**Action item**
The line holding "обработкой персональных данных (678, 2524)" is the last one to output; start at the first line of the data, keep every line in between exactly, and leave out pictures.

**Recorded information**

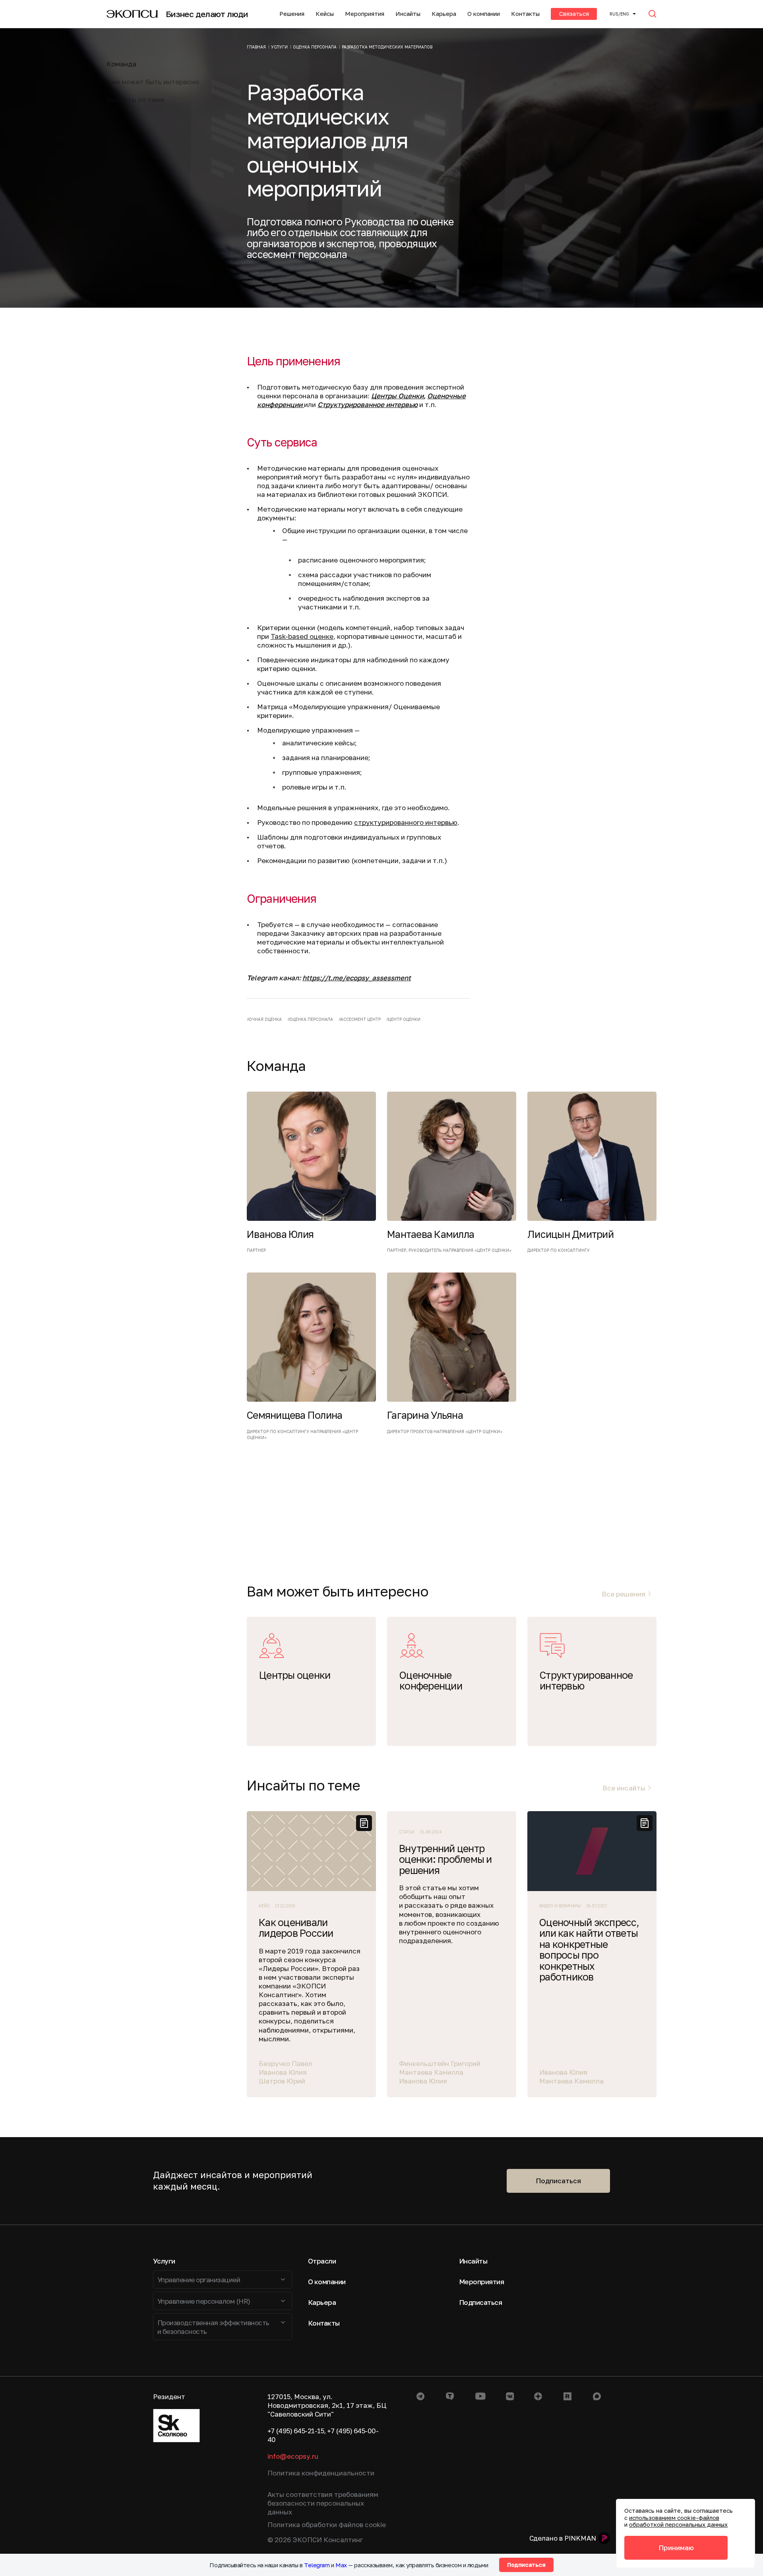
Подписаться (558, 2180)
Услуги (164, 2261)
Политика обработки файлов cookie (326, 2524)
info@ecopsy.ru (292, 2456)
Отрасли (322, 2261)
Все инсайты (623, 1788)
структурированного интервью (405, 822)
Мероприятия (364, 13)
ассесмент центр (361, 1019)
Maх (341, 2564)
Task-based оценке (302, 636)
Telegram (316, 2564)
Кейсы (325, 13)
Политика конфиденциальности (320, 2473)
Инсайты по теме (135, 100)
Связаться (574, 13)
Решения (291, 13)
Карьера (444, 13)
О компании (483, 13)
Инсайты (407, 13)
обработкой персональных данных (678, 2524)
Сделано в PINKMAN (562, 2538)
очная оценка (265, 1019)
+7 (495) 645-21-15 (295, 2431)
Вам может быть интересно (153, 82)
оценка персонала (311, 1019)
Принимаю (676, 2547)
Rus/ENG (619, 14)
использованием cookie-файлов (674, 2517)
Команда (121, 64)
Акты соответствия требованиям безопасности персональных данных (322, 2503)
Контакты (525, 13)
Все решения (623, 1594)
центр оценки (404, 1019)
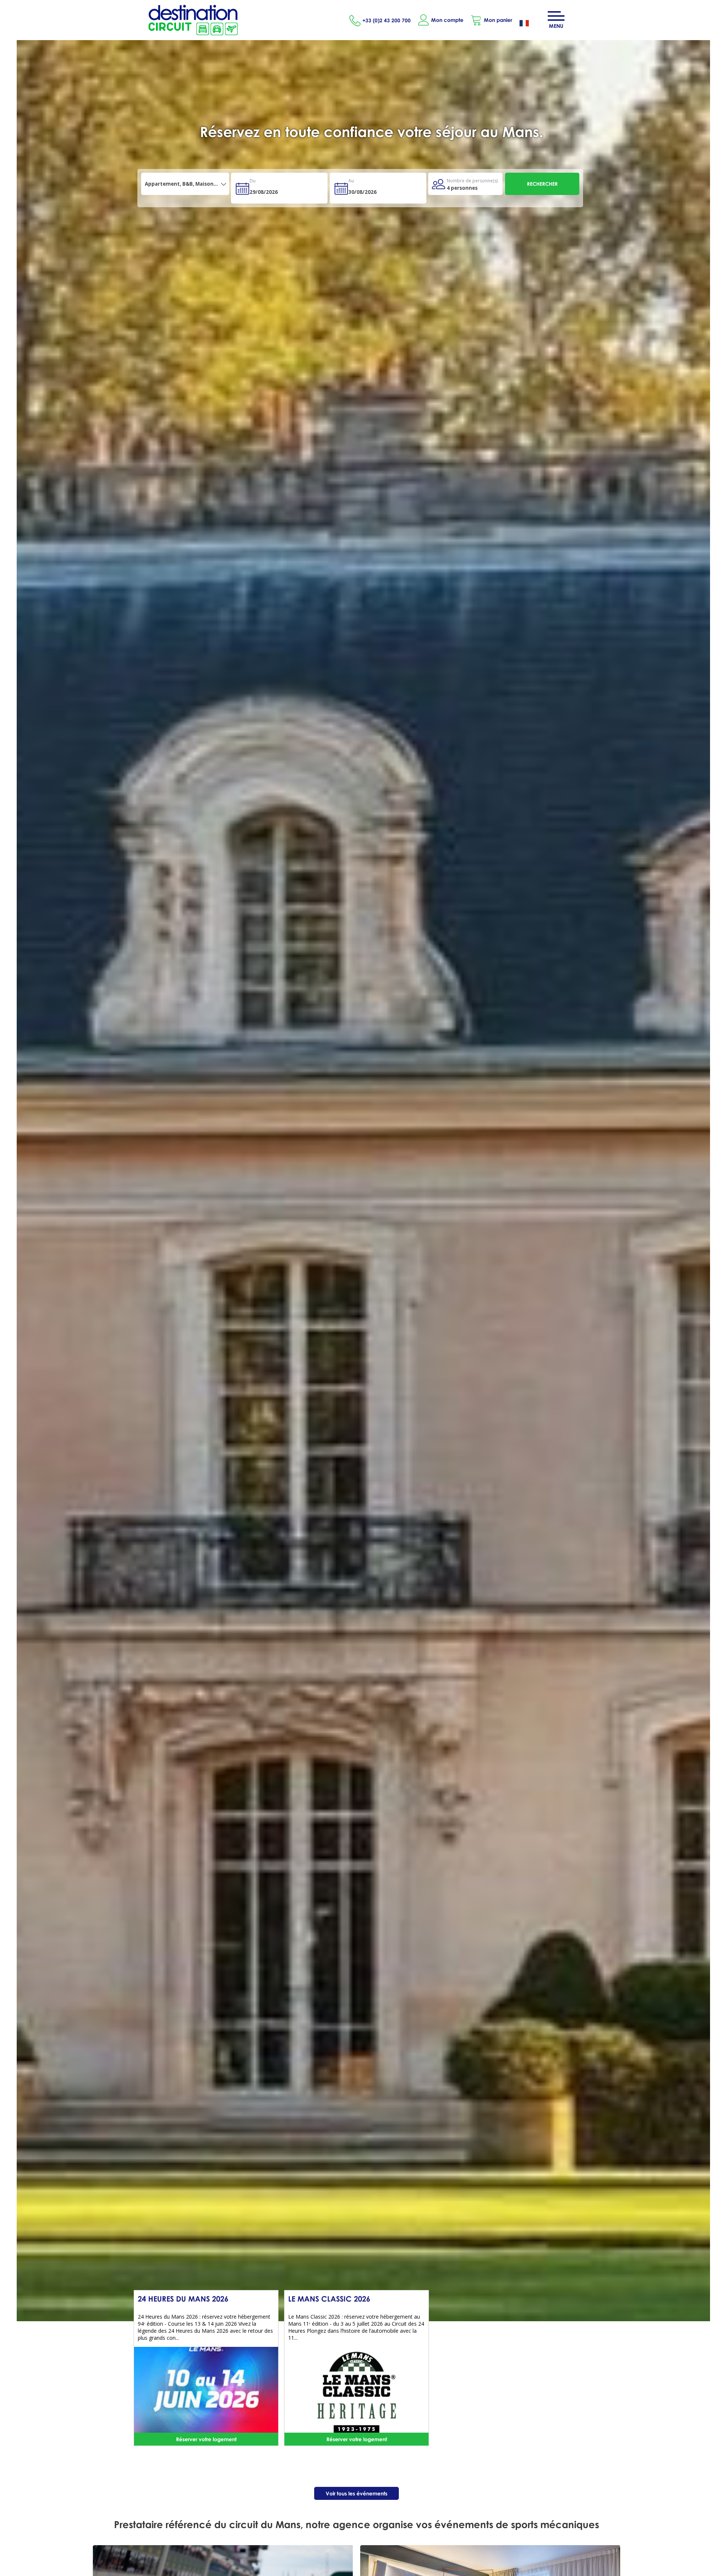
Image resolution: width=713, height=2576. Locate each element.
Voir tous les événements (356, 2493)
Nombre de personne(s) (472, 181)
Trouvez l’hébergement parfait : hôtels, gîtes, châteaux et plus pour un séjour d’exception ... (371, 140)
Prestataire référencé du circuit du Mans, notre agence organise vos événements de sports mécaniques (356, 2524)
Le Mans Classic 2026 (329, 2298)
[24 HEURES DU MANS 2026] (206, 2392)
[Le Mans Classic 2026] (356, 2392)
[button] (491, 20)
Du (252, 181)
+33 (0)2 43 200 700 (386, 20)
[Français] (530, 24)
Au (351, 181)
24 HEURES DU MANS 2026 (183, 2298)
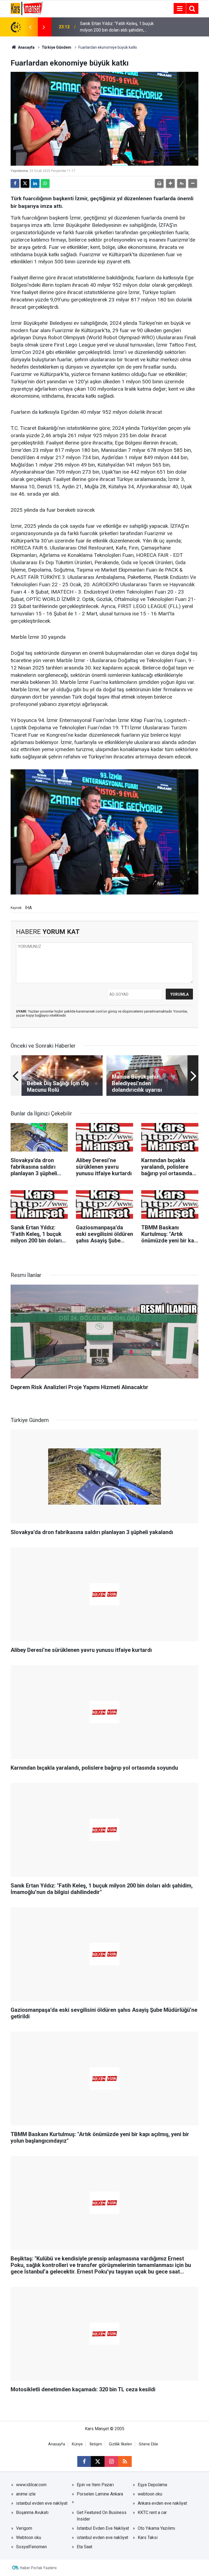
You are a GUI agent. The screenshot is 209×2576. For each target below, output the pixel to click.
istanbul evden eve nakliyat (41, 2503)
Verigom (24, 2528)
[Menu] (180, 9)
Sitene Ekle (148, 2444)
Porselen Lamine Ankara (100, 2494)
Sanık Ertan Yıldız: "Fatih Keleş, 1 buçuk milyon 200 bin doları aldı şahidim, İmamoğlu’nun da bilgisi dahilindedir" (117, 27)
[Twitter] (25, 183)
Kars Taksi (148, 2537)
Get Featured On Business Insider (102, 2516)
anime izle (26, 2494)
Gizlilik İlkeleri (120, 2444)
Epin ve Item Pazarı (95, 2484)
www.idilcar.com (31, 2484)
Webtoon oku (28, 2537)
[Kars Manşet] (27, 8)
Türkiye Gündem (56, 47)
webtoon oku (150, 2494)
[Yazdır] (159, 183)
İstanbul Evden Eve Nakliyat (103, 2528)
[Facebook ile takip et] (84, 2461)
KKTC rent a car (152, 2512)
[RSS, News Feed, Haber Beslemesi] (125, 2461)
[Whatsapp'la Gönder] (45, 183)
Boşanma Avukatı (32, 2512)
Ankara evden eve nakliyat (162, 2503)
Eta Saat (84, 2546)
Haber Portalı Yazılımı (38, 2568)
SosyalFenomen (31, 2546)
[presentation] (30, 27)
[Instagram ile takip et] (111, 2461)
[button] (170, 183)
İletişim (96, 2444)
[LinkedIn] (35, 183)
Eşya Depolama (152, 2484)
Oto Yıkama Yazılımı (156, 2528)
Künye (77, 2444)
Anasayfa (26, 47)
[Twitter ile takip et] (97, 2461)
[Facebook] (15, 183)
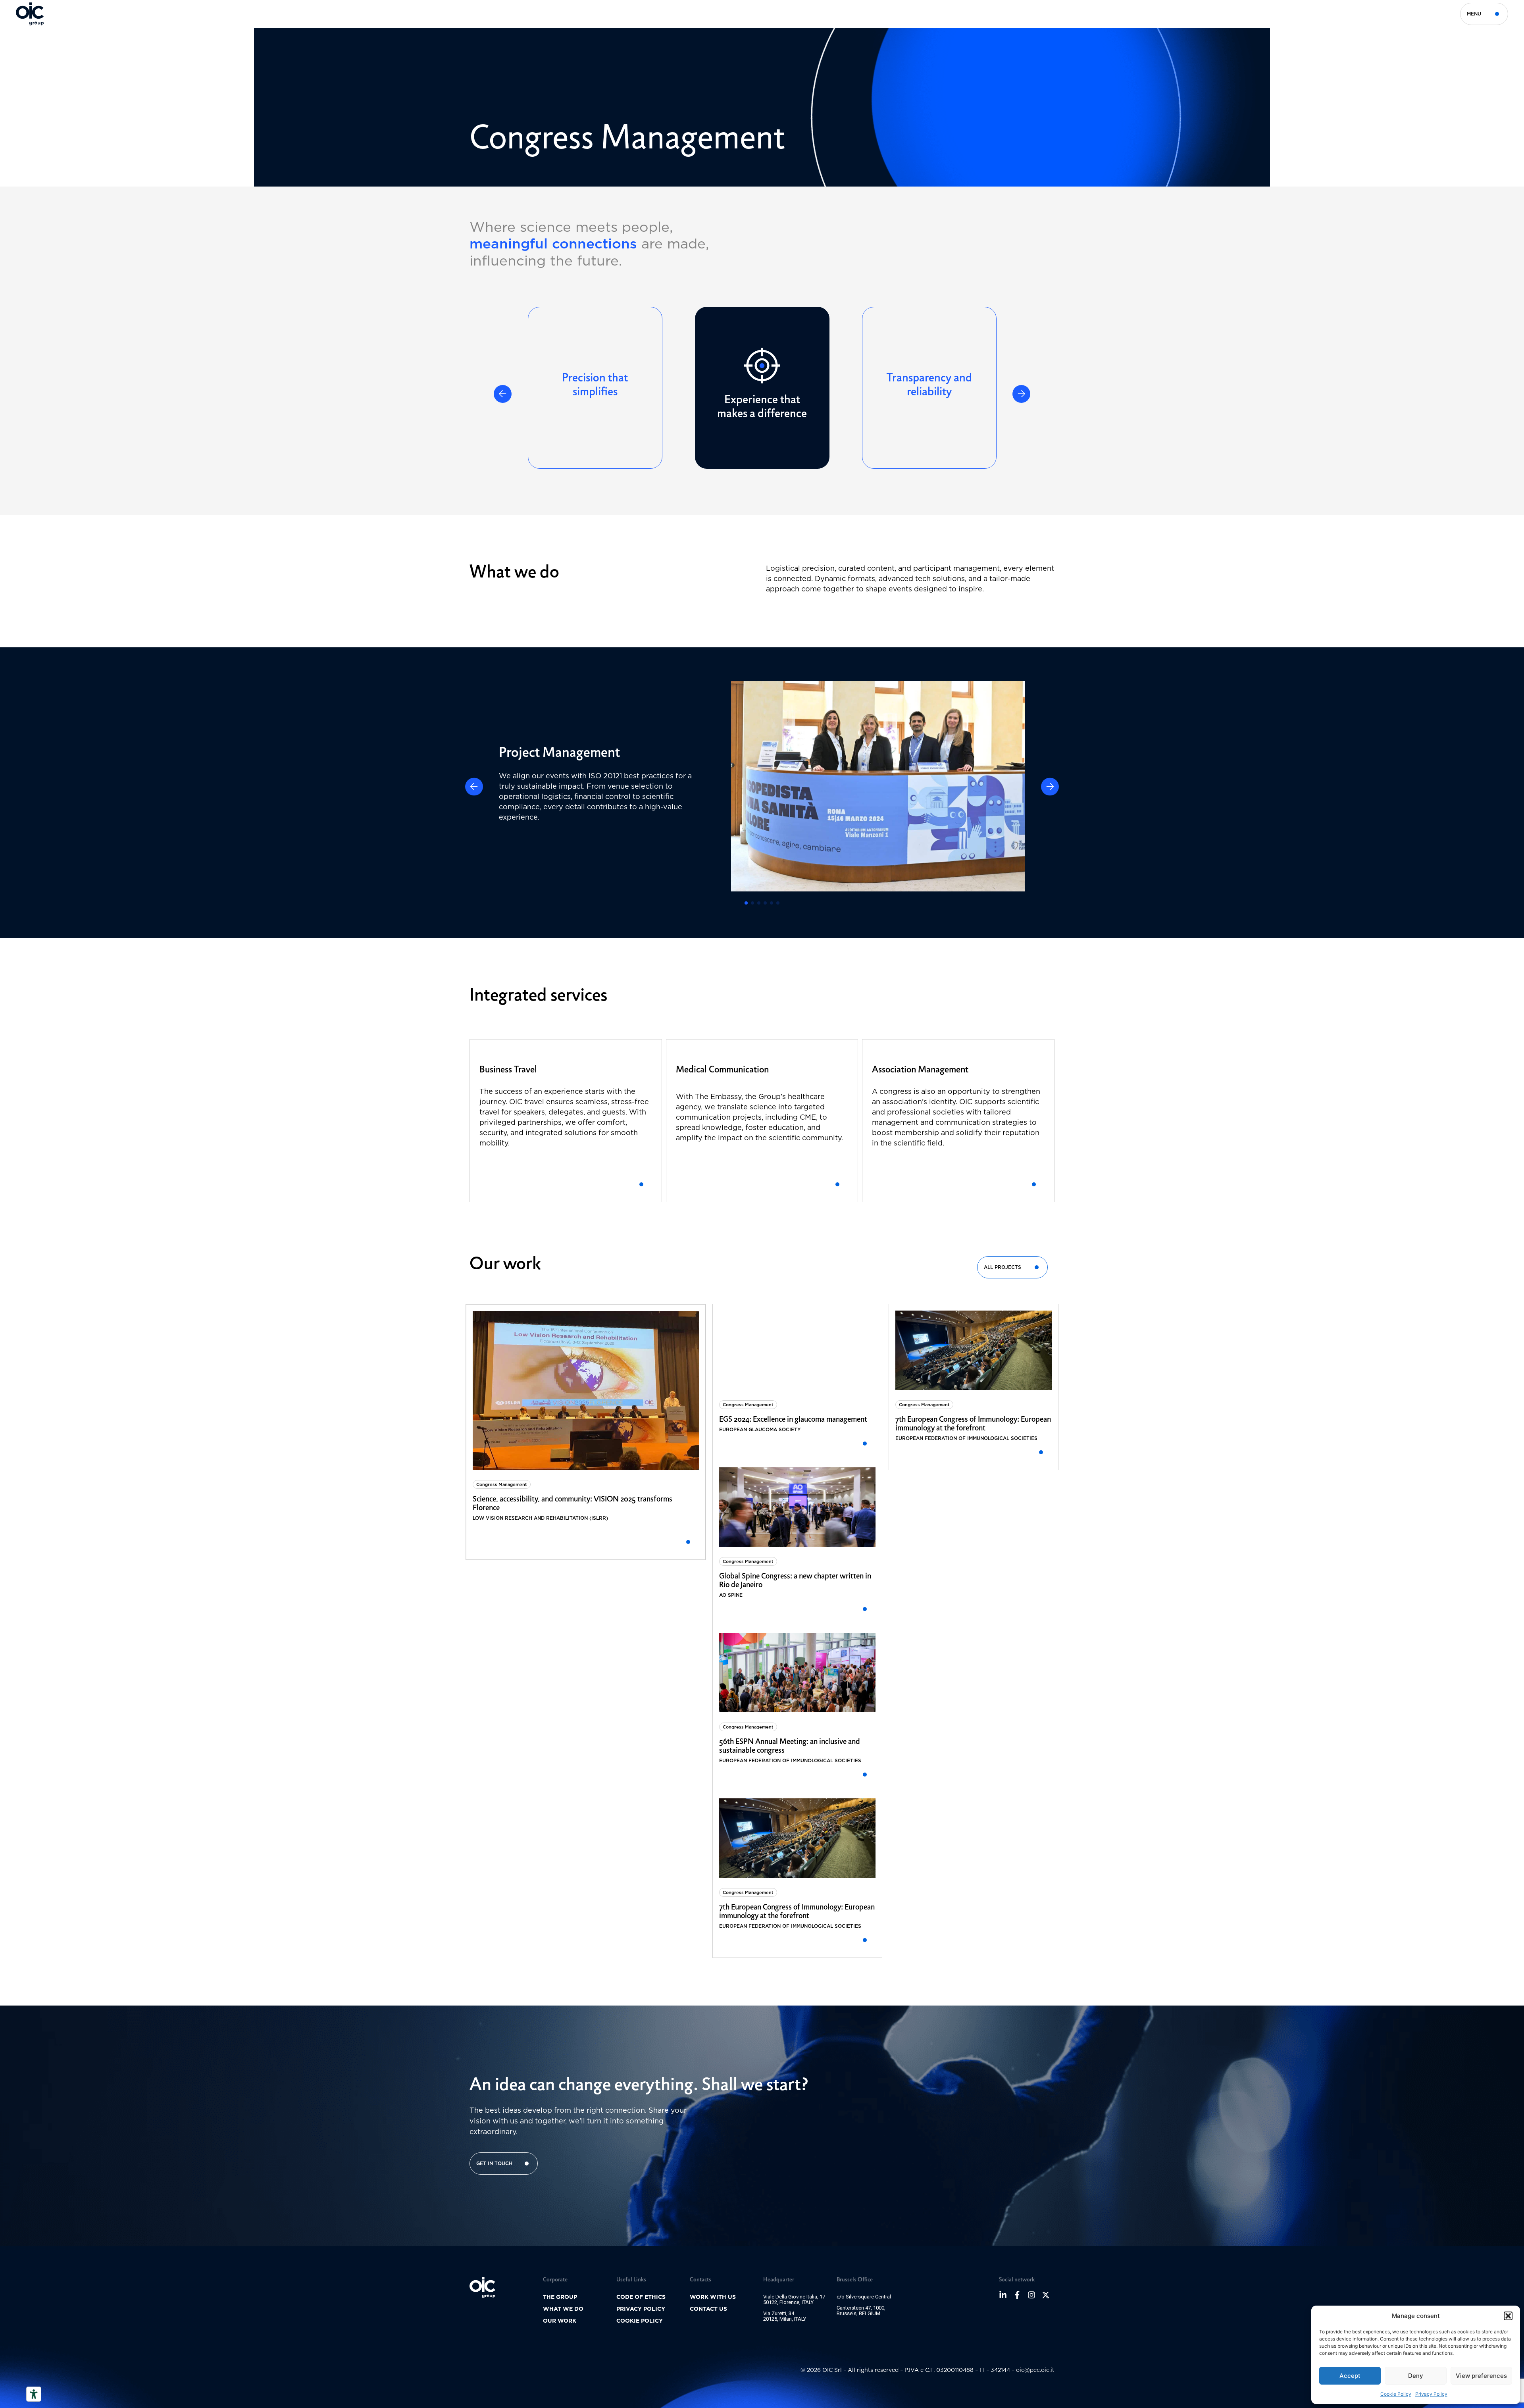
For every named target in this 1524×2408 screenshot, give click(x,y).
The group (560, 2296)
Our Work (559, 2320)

**Solution to this task**
Подписаться (558, 2180)
Услуги (164, 2261)
Политика обработки файлов cookie (326, 2524)
info@ecopsy.ru (292, 2456)
Отрасли (322, 2261)
Все инсайты (623, 1788)
структурированного интервью (405, 822)
Мероприятия (364, 13)
ассесмент центр (361, 1019)
Maх (341, 2564)
Task-based оценке (302, 636)
Telegram (316, 2564)
Кейсы (325, 13)
Политика конфиденциальности (320, 2473)
Инсайты по теме (135, 100)
Связаться (574, 13)
Решения (291, 13)
Карьера (444, 13)
О компании (483, 13)
Инсайты (407, 13)
обработкой персональных данных (678, 2524)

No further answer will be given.